To Maryboy and Alastair Lee Bitsóí of Utah Diné Bikéyah, a nonprofit that supports indigenous communities in protecting their culturally significant ancestral lands, the drawback would be deepening the divides that have already fractured San Juan communities. Native communities have felt ignored by past San Juan commissions, but the recent election created an opportunity for healing and focusing on countywide priorities such as transportation improvements and water-resource management, Bitsóí said.
Instead, some white residents are focused on protecting their privilege, he said.
“They feel like things are being taken away from them, but actually it’s not," Bitsóí said. " ... The San Juan County Commission definitely represents the demographics of the county."
Utah hasn’t created a new county for more than a century, but the process would begin with a petition to gather signatures from at least a quarter of qualified voters in the new counties and what’s left of the existing one.
Completion of this step would trigger a special election. As it stands, a proposed secession must be approved by a majority of voters in the new counties and the one left behind.
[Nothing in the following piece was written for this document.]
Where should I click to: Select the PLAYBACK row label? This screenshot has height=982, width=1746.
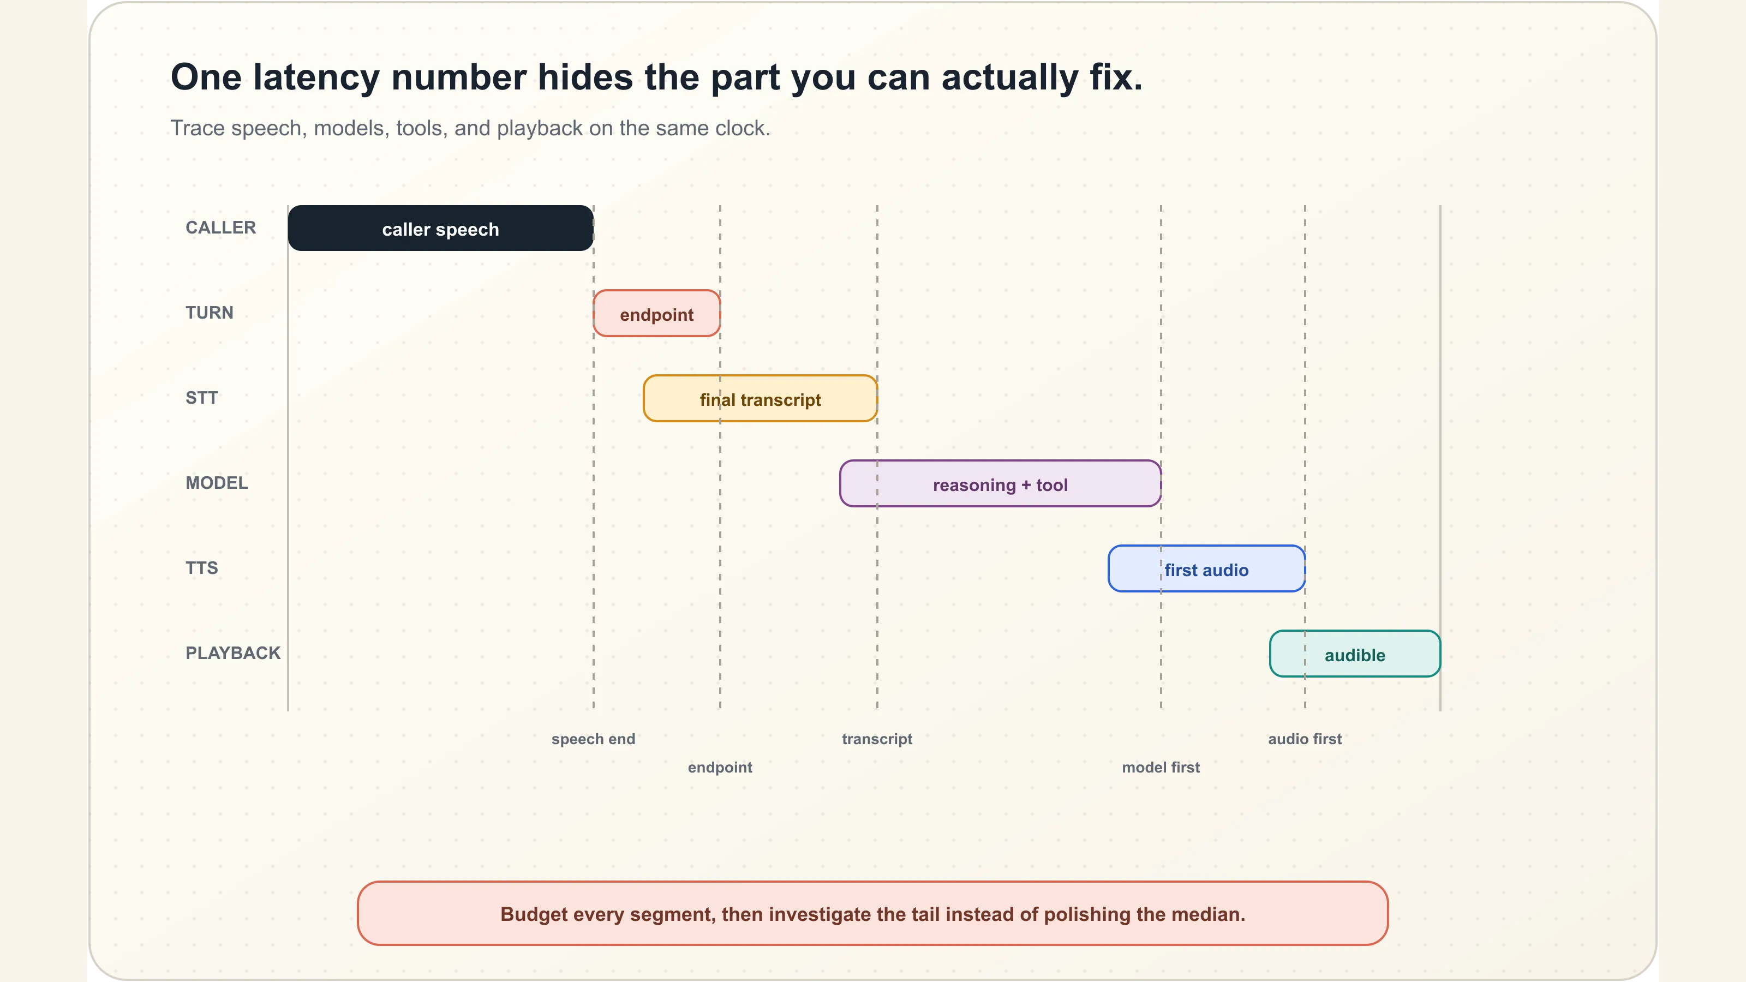tap(233, 653)
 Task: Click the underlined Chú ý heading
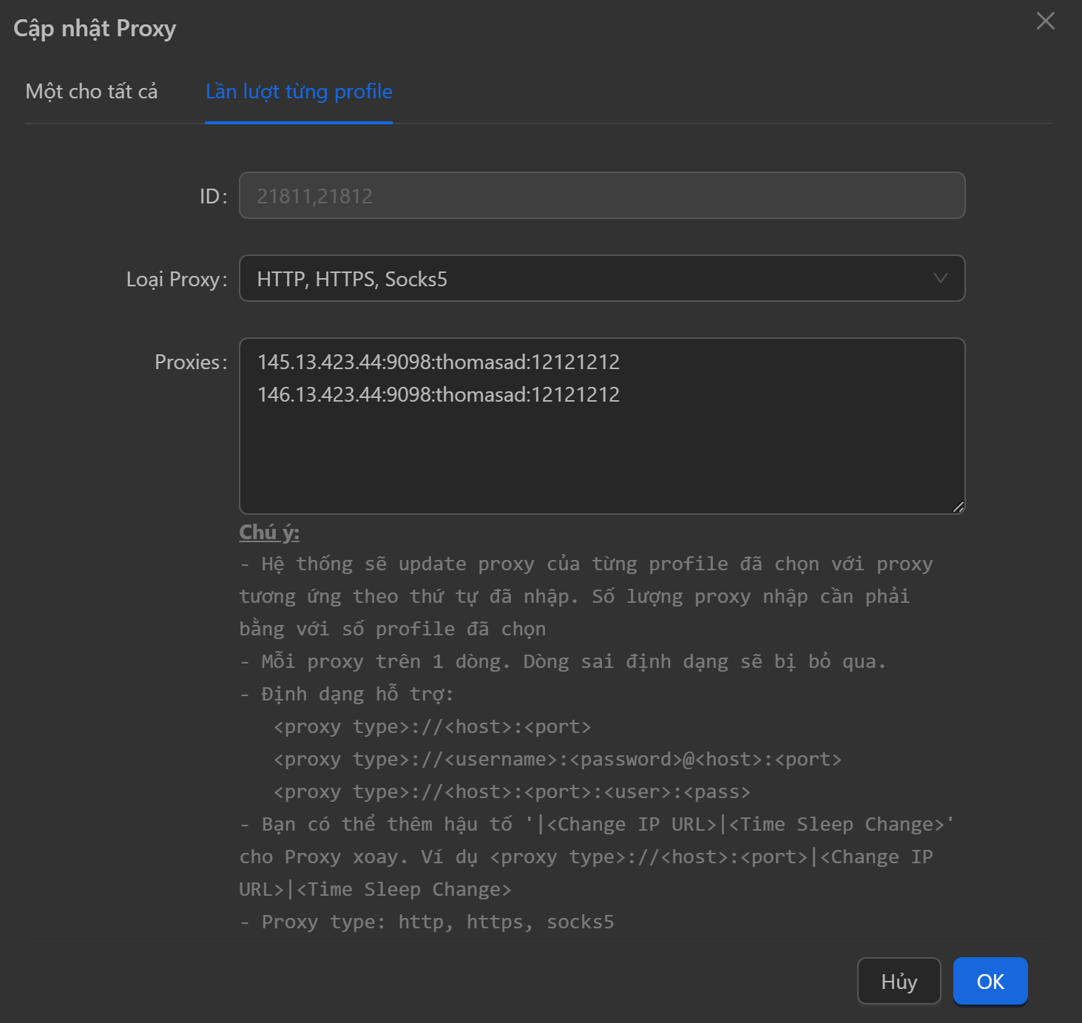coord(269,533)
During the legislative session, Lyman supported a bill that would’ve put the decision only to residents in the area considering independence, but that measure failed.
San Juan leaders, including then-Commissioner Mark Maryboy, in the ’90s entertained the idea of splitting the county along the Navajo reservation boundary and asked the University of Utah to study the proposal. The university’s analysis found that dividing could economically impair the southern part of the county by slashing government revenues there from about $732 to $472 per person, and commissioners scrapped the idea.
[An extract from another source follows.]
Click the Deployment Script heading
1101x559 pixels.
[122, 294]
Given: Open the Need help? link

Mark Maryboy, a now-retired Navajo politician and the brother of Commissioner Kenneth Maryboy, has told The Salt Lake Tribune he does not think partitioning San Juan would be good for residents.
On the other hand, Lyman contends that conditions for a split are more promising now than two decades ago. The tax base in the southern section of San Juan is now much more on par with the rest of the county and would be supported by tourism and oil resources, Lyman contends. The northern portion has significant development potential, he said. And the middle portion has some flourishing college medical facilities and could focus on improving marinas around Lake Powell as another revenue producer.
The state lawmaker said he hasn’t embarked on a signature-gathering effort but will begin “if there’s interest, and there obviously is.”